L'idée de faire payer l'entrée ne plaît pas à tout le monde. Cela devient "Veniseland", dénoncent des Vénitiens mécontents qui ont protesté le jour du lancement. Ils insistent sur le fait que les loyers ne sont pas plafonnés et les logements de vacances pas réglementés. "Venise est à défendre, non à vendre", scandent des résidents comme Marina. "On n'est pas à Pompéi ici ! C'est une tentative de transformer toujours plus Venise en cité de figurants et non de résidents", s'emporte-t-elle. "Nous, on se bat pour que ça reste une vraie ville habitée. Pas grand-chose n'est fait pour ça, alors que c'est ce qui limiterait vraiment le surtourisme", plaide Marina. Pour réduire la masse de touristes, beaucoup trouveraient plus efficace un numerus clausus, plutôt que de faire payer l'entrée 29 jours par an. C'est une phase de test, répond le maire. Pour un premier bilan, rendez-vous le dernier jour, le 14 juillet 2024. D'ici là, il faudra dégainer son QR code tous les week-ends pour visiter Venise.
Espagne : "Les locations de vacances m'expulsent de chez moi"
Aux Canaries, le tourisme n'est pas une mince affaire, il représente 35% du PIB et 40% de l'emploi. En général, la population est accueillante et reconnaissante, mais trop, c'est trop. "Nous ne voulons plus d'hôtels dans nos espaces naturels", disent certains lors des manifestations qui ont eu lieu sur l'archipel des Canaries le 20 avril contre le surtourisme. "Les locations de vacances m'expulsent de chez moi", disent d'autres manifestants. Ces propos résument assez bien les nuisances principales que le surtourisme fait peser sur la population locale. Laquelle répète qu'elle n'a rien contre le tourisme en lui-même, mais que c'est le modèle économique qui ne va pas. En ce qui concerne le logement par exemple, dans certaines îles, cela ne posait pas de problème jusqu'à il y a une dizaine d'années, les hôtels étaient près de certaines plages et les locaux étaient dans les grandes villes. Mais l'explosion des logements de type Airbnb a fait considérablement augmenter les loyers.

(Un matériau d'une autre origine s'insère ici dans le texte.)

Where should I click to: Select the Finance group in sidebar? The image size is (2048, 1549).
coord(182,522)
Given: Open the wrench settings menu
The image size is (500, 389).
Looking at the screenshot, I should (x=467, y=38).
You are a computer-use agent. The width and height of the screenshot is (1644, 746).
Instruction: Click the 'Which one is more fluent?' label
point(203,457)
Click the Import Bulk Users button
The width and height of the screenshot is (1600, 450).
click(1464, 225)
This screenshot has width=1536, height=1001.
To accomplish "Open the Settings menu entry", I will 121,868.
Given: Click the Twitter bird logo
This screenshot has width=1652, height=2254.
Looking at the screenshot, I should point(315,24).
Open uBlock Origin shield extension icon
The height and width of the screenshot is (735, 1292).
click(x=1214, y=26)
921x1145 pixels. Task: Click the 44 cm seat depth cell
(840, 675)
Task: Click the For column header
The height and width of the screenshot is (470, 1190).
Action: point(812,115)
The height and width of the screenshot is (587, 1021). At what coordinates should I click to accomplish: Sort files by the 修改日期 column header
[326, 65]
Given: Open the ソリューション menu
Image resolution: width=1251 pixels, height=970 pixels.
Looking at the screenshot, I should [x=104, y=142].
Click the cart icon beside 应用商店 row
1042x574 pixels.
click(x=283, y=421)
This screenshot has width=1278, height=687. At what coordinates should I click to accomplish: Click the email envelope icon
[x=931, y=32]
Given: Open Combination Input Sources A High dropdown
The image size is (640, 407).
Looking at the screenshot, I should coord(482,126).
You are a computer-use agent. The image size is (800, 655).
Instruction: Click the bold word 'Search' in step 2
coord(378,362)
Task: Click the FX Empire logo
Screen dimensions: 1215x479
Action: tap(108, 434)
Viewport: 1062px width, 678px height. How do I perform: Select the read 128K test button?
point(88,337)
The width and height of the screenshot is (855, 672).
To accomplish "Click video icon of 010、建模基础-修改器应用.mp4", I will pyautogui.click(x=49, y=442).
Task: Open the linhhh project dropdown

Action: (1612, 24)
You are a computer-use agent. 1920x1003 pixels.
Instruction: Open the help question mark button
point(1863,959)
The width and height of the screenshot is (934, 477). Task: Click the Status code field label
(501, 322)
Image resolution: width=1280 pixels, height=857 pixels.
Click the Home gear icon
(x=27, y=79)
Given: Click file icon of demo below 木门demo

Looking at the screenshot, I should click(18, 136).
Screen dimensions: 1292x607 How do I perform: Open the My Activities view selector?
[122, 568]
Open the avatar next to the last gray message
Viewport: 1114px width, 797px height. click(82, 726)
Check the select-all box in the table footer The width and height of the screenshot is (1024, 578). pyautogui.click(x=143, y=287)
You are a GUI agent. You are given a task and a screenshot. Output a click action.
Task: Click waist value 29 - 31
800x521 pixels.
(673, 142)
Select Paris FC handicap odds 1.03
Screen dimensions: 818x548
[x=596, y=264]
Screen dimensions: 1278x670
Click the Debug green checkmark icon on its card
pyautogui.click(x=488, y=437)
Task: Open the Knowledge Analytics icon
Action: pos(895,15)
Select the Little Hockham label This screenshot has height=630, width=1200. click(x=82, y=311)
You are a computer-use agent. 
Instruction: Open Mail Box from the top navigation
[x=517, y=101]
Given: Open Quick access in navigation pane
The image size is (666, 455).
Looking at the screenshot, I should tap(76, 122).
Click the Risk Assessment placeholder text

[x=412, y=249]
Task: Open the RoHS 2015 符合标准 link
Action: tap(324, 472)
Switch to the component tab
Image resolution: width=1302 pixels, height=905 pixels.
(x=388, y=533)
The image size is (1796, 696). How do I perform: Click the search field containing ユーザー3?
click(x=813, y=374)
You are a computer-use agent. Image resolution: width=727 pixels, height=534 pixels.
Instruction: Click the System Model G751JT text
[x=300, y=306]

La manifestation, c'est un grand classique, mais ce n'est pas le seul recours des Espagnols pour se mobiliser contre le surtourisme. Il y a des moyens assez dramatiques, comme la grève de la faim. Ce sont précisément six des organisateurs des manifestations aux Canaries qui n'ont pas avalé le moindre aliment depuis le 9 avril 2024, sans accord, pour le moment, avec les autorités régionales, pour terminer le mouvement. Ailleurs, il y a des mesures moins drastiques. Aux Baléares, l'autre archipel espagnol, mais en Méditerranée celui-ci, des activistes ont disposé de faux panneaux en anglais pour éloigner les touristes étrangers des plages. Un soi-disant risque de chute de pierres ou d'inexistantes méduses sont ainsi mentionnés en anglais, alors qu'en catalan, la population locale est rassurée.
Un bus à Barcelone supprimé de Google Maps
Dernier exemple, celui-ci plus institutionnel. Il y a à Barcelone un petit bus municipal qui a été pensé pour la population du quartier de La Salut. Un bus de 20 places, qui est surtout emprunté par les personnes âgées. Seulement, le bus passe par le Parc Guell, une petite merveille de Gaudi et les touristes l'ont pris d'assaut. Il y a quelques semaines, la mairie a demandé à Google Maps de supprimer les informations sur cette ligne. Résultat, les gens de passage ont très peu de chances de connaître son existence, ils prennent plutôt le métro et les habitants du quartier retrouvent une place assise dans leur bus.